Description
A cozy one-pot Beef Stroganoff made with ground beef, mushrooms, and egg noodles in a rich, creamy sauce. This budget-friendly version of the classic dish is quick, comforting, and perfect for weeknight dinners.
Ingredients
2 cloves garlic, minced
2 Tbsp butter
1/2 lb ground beef
8 oz mushrooms, sliced
1/8 tsp freshly cracked black pepper
2 cups beef broth
1 Tbsp Worcestershire sauce
1/2 tsp Dijon mustard
8 oz wide egg noodles
1/3 cup sour cream
1 Tbsp chopped parsley (optional garnish)
Instructions
- Sauté garlic in butter over medium heat for about 1 minute until fragrant.
- Add ground beef and cook until browned.
- Add sliced mushrooms and black pepper, then sauté until mushrooms are soft (about 5 minutes).
- Stir in uncooked egg noodles, beef broth, Worcestershire sauce, and Dijon mustard. Stir gently to combine.
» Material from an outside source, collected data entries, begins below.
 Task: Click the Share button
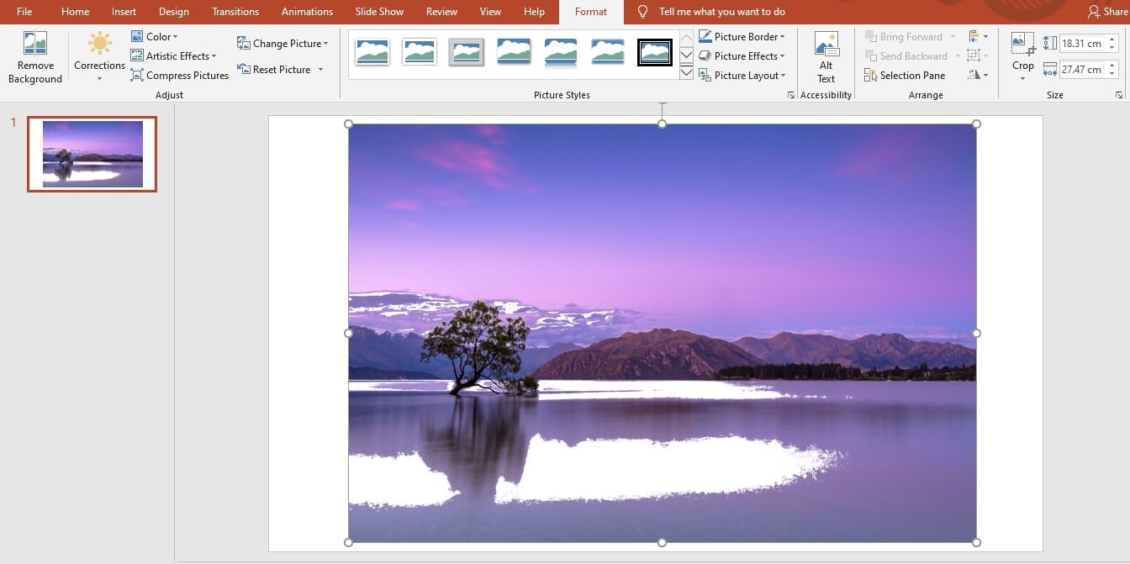click(1106, 12)
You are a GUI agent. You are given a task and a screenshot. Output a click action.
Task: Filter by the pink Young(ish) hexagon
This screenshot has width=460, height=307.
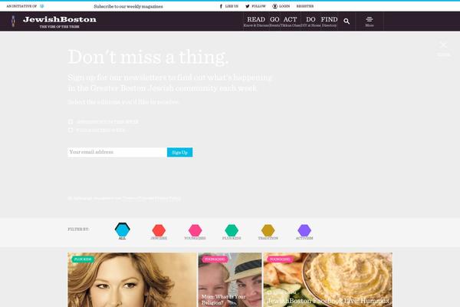(195, 230)
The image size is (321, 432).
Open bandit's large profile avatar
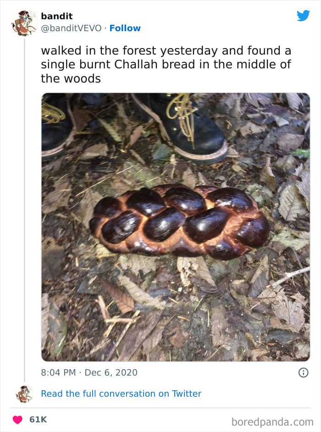pos(23,22)
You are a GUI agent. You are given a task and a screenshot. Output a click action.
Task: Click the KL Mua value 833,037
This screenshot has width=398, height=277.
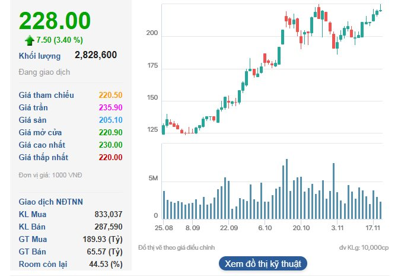pos(109,214)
- Cover and bring to a boil over medium-high heat. Once boiling, stir, reduce heat to low, cover again, and simmer for 7–10 minutes, stirring occasionally, until noodles are tender and most liquid is absorbed.
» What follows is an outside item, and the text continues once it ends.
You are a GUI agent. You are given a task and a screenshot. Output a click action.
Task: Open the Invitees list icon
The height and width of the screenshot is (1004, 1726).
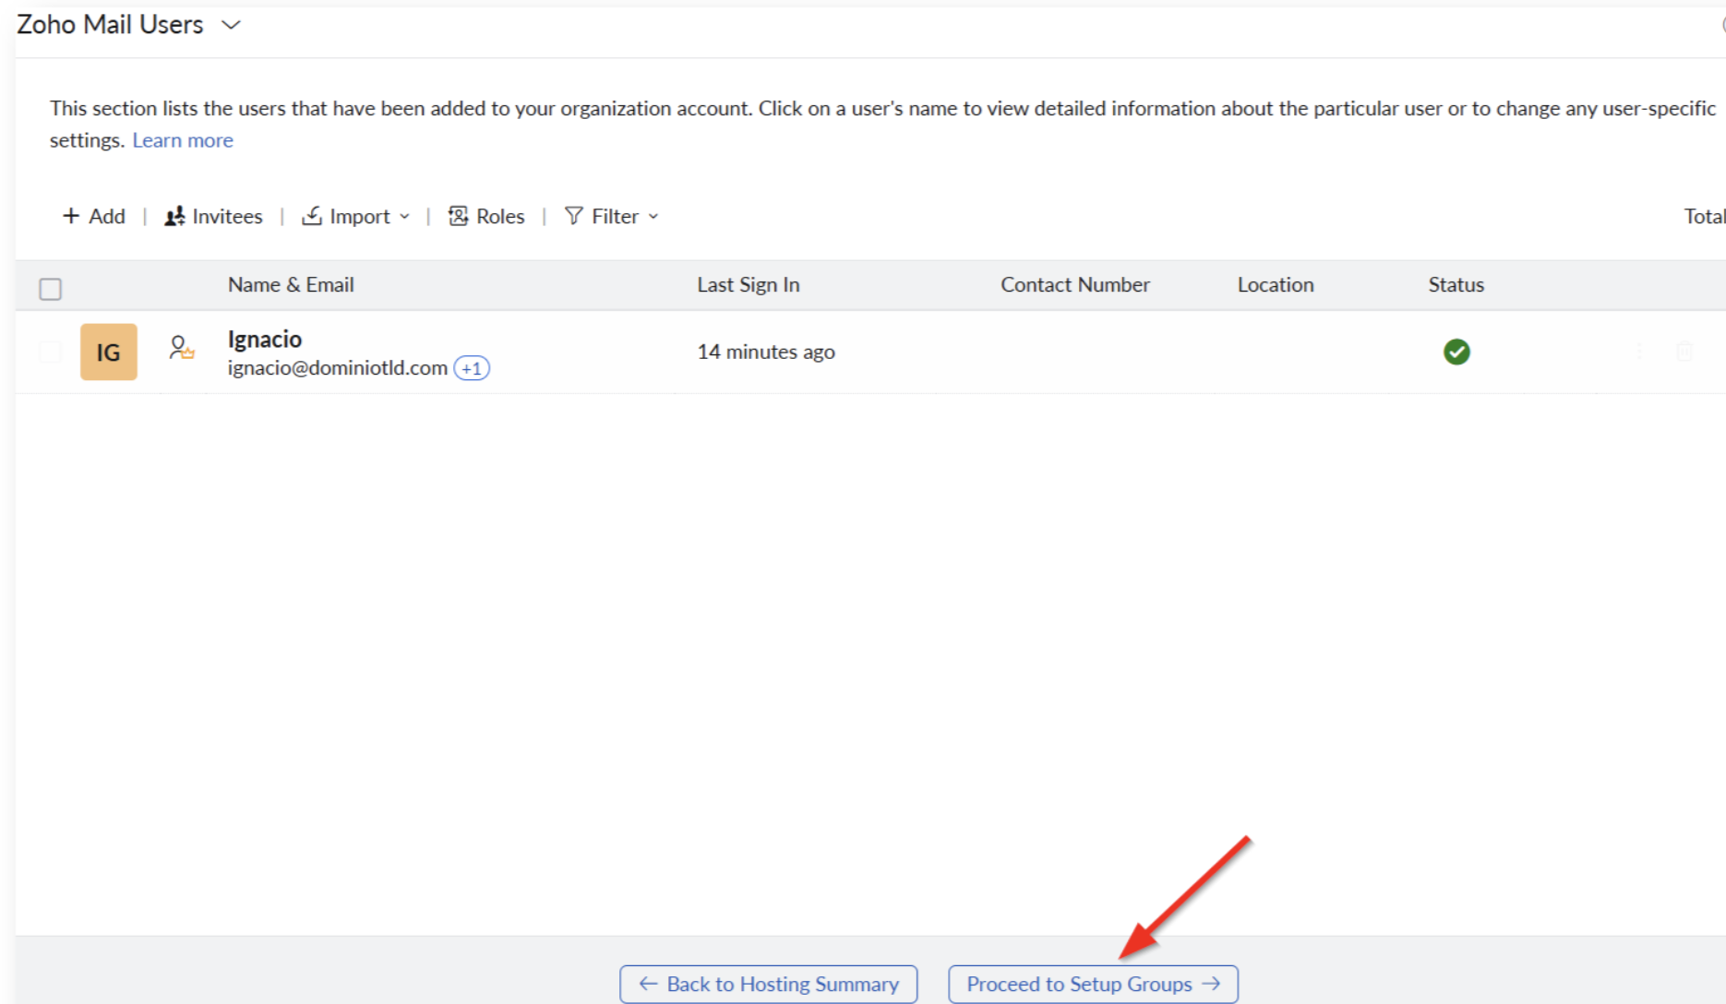pyautogui.click(x=174, y=216)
- Remove from heat and stir in sour cream until well combined. Adjust seasoning if needed.
- Garnish with chopped parsley and serve hot.
Notes
- Use all mushrooms and veggie broth for a vegetarian version.
- To prevent curdling, stir in sour cream off heat or at low temperature.
- Store noodles and sauce separately for best texture in leftovers.
- Freeze only the base (without sour cream) if planning ahead.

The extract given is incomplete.